Saturday, October 25, 2014

Getting Hadoop Up and Running on Ubuntu

Hadoop is a framework written in Java, that allows processing of large datasets in a distributed manner across large clusters of commodity hardware.

Hadoop was created by Doug Cutting and he got the inspiration for Hadoop after reading Google papers "The Google File System" and "MapReduce: Simplified Data Processing on Large Clusters" published in 2003 and 2004 respectively.

As per the project main page, Hadoop includes four modules; Hadoop Common, Hadoop Distributed File System(HDFS), Hadoop YARN and Hadoop MapReduce. There is a whole ecosystem built around Hadoop; including projects like Apache Hive, Apache Pig, Apache ZooKeeper ect...

There are three modes to start a Hadoop cluster.
  1. Local (Standalone) Mode
  2. Pseudo-Distributed Mode
  3. Fully-Distributed Mode
In this post my aim is to get Hadoop up and running on a Ubuntu host using Local (Standalone) Mode and on Pseudo-Distributed Mode.

Linux is supported as a development and a production platform by Hadoop. Since Hadoop runs on any Linux distribution, my choice of platform being Ubuntu will not have any effect to the readers who are using different Linux distributions. Note that environment configurations can be vary across different distributions.

For this post I'll be using Ubuntu 14.04 LTS and Apache Hadoop 2.5.1.


Since Hadoop is written in Java, Java should be installed in your Ubuntu host. Refer this link for recommended Java versions.

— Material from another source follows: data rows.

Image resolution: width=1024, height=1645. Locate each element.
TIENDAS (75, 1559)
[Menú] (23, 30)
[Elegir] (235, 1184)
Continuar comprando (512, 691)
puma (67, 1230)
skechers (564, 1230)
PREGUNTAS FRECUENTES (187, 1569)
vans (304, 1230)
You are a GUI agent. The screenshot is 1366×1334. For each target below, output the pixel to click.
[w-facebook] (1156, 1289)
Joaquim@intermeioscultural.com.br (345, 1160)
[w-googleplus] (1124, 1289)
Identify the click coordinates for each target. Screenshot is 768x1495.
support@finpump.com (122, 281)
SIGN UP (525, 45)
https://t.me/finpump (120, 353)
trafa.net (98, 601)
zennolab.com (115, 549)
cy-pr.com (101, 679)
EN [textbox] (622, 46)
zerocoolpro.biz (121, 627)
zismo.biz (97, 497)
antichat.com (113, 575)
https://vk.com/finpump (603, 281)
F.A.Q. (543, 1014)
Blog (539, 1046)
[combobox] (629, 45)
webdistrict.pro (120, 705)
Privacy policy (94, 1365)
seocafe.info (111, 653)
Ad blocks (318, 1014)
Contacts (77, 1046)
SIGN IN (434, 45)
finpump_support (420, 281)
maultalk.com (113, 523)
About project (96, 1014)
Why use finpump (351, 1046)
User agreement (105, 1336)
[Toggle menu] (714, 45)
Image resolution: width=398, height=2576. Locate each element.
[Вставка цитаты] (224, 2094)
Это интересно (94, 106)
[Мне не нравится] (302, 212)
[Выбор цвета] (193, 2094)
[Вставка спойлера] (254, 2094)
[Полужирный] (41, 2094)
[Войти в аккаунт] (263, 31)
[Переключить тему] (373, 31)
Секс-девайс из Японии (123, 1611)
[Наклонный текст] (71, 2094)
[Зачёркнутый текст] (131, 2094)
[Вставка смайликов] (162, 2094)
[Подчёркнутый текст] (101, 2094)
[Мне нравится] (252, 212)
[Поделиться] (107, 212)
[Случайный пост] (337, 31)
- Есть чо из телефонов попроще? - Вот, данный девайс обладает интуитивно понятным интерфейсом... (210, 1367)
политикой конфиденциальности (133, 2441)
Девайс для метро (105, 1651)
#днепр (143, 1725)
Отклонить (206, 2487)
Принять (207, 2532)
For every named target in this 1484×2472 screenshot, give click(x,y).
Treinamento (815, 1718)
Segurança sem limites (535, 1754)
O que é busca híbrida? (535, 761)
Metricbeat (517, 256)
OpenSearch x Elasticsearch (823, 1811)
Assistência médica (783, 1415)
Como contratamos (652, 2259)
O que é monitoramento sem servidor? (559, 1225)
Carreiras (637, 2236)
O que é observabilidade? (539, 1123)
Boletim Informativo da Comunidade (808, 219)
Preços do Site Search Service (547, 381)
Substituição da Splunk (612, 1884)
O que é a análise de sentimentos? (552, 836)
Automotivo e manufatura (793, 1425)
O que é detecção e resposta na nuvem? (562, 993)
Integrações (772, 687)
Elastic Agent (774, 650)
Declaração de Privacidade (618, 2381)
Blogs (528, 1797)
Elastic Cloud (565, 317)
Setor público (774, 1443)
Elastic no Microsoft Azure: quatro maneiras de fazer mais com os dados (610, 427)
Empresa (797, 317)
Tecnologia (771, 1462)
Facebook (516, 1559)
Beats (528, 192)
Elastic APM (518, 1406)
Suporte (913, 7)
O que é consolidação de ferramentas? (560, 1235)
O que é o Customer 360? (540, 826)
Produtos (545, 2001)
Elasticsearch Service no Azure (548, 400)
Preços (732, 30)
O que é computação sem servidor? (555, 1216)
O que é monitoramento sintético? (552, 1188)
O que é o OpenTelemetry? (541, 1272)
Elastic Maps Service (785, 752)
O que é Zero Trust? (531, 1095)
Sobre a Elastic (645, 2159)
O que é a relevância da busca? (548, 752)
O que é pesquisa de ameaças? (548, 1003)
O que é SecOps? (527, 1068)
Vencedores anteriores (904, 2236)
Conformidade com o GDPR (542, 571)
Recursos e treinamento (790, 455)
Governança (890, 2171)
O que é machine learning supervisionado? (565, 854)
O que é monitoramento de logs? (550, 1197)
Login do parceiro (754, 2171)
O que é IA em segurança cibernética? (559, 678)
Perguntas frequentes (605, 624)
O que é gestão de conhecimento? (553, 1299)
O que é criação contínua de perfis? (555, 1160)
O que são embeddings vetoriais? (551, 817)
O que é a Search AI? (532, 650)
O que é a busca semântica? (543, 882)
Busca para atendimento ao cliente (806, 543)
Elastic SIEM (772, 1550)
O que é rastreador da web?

Perform following command in command line to check if you have already installed Java on your machine.
$ javac
$ java -version
This link provides a good resource in case you have not already installed Java.

Once Java is installed, you should set JAVA_HOME/bin to your PATH, to ensure java is available from the command line. To save the JAVA_HOME environment variable persistently, open up ~/.profile file using following command.
$ gedit ~/.profile
Append following lines to it and save.

export JAVA_HOME=/usr/lib/jvm/java-7-oracle
export PATH=$JAVA_HOME/bin

Note that after editing, you should re-login in order to initialize the variables, but you could use following command and use the variable without re-login. Also there are many different ways you can save an environment variables in Ubuntu, refer this link to find out what they are.
$ source ~/.profile
Downloading Hadoop
  1. Download the latest stable Hadoop release from this link. You'll most likely to download a file named like; hadoop-2.5.1.tar.gz(This is the latest version of Hadoop at the time of this writing.)
  2. I prefer Hadoop being installed in /usr/local directory. Decompress the downloaded file using the following command.
    $ tar -xf hadoop-2.5.1.tar.gz -C /usr/local/
  3. Add $HADOOP_PREFIX/bin directory to your PATH, to ensure Hadoop is available from the command line. Follow the same steps we followed for adding JAVA_HOME variable, except you should append following in .profile file.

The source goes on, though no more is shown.